Beck found Chark on a crossing route. Chark caught the ball at the 5-yard line, eluded a defender, dove toward the end zone, and made it just across the goal line for the heart-pounding score.

 

“That was a big-time throw over the middle,” Chark recalls.

 

Then he is told something he never knew – that Beck had somehow executed the play without even knowing what it was.

 

“Really?” Chark says. He laughs. He compliments Beck for making a perfect pass under such stressful circumstances.

 

Then he says this: “We completed it, so that’s all that mattered. We won that game. We only won two games that year. So maybe it was a good thing Matt didn’t know the play!”

 

Chark left for LSU after he and Beck had that one full season together.

 

Beck had two more years as a high school quarterback. He had an impressive run – once passing for an eye-popping 537 yards in a single game and later earning All-State recognition for the whole of his senior season.

 

Ultimately, though, Beck chose baseball over football.

 

“I definitely think he could have been a college quarterback … and been pretty good,” Chark says. “But I’m glad he was able to do what he loves and be a baseball player at LSU. That’s huge.”

 

The hometown buddies have enjoyed being together at LSU.

 

They talk. They text. They see each other in the weight room. And each loves letting everyone know when the other is doing well.

 

“That’s my guy!” Beck routinely announced to anyone who would listen whenever Chark made a big play for the football Tigers. “That’s my guy!”

 

Chark says he enjoys supporting his favorite baseball player via social media: “I love when I can see a tweet that says Matthew Beck did this or that, because I’m definitely retweeting it.”

 

Beck can’t wait to see his friend picked in the NFL draft.

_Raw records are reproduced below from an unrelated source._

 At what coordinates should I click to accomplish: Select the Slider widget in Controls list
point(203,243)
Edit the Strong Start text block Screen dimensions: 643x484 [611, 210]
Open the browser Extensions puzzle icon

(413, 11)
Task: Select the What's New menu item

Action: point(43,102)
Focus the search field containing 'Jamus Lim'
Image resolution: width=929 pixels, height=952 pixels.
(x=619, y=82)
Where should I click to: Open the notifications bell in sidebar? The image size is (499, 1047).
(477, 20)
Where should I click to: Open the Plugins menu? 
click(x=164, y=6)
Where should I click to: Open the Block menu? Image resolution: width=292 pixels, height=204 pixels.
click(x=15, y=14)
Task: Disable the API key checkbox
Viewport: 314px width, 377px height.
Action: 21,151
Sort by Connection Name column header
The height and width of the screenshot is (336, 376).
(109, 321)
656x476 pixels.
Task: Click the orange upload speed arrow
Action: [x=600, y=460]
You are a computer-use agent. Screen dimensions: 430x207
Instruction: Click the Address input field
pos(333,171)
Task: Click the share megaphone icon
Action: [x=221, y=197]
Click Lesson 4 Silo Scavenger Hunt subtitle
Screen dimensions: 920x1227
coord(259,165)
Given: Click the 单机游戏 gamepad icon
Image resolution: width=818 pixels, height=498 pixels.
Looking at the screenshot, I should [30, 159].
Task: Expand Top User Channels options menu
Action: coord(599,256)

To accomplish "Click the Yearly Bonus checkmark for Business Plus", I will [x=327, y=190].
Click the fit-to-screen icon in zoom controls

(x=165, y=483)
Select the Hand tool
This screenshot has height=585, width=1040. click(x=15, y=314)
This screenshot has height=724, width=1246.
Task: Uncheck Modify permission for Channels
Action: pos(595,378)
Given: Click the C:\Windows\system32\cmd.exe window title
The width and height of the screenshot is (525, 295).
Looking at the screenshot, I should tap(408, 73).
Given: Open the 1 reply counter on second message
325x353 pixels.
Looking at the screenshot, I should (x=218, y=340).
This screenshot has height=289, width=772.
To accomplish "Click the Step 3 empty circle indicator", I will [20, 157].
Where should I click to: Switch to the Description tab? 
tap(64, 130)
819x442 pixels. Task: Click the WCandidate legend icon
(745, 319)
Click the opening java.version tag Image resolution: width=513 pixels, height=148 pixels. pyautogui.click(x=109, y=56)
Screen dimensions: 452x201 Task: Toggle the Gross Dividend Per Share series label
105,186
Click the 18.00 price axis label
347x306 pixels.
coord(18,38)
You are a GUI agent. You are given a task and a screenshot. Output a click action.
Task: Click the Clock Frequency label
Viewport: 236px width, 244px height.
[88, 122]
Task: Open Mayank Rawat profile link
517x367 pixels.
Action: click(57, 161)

After being named co-MVP of the Senior Bowl and then shining at the NFL Combine – leading all receivers in both the 40-yard dash (4.34 seconds) and vertical jump (40 inches) – Chark has climbed significantly in mock drafts.  

 

“I’m so excited for him,” Beck says. “Whatever team picks him, they’re going to have a great football player and an even better person.”

 

Chark is equally excited about continuing to see Beck progress as a pitcher. He is already doing well. In 15 relief appearances this season, Beck has yielded only two runs in 18 2/3 innings, giving him a stellar ERA of 0.96. He has one win and no losses.

 

“I want to see him take over,” Chark says. “I feel like he definitely has the ability to … and then there will be two players from Alexandria that put their names in the books here.”

 

Who knows? Perhaps that will also lead to another good trivia question: Who are the high school football teammates from Alexandria who shared a couple of years at LSU and are now playing two different professional sports?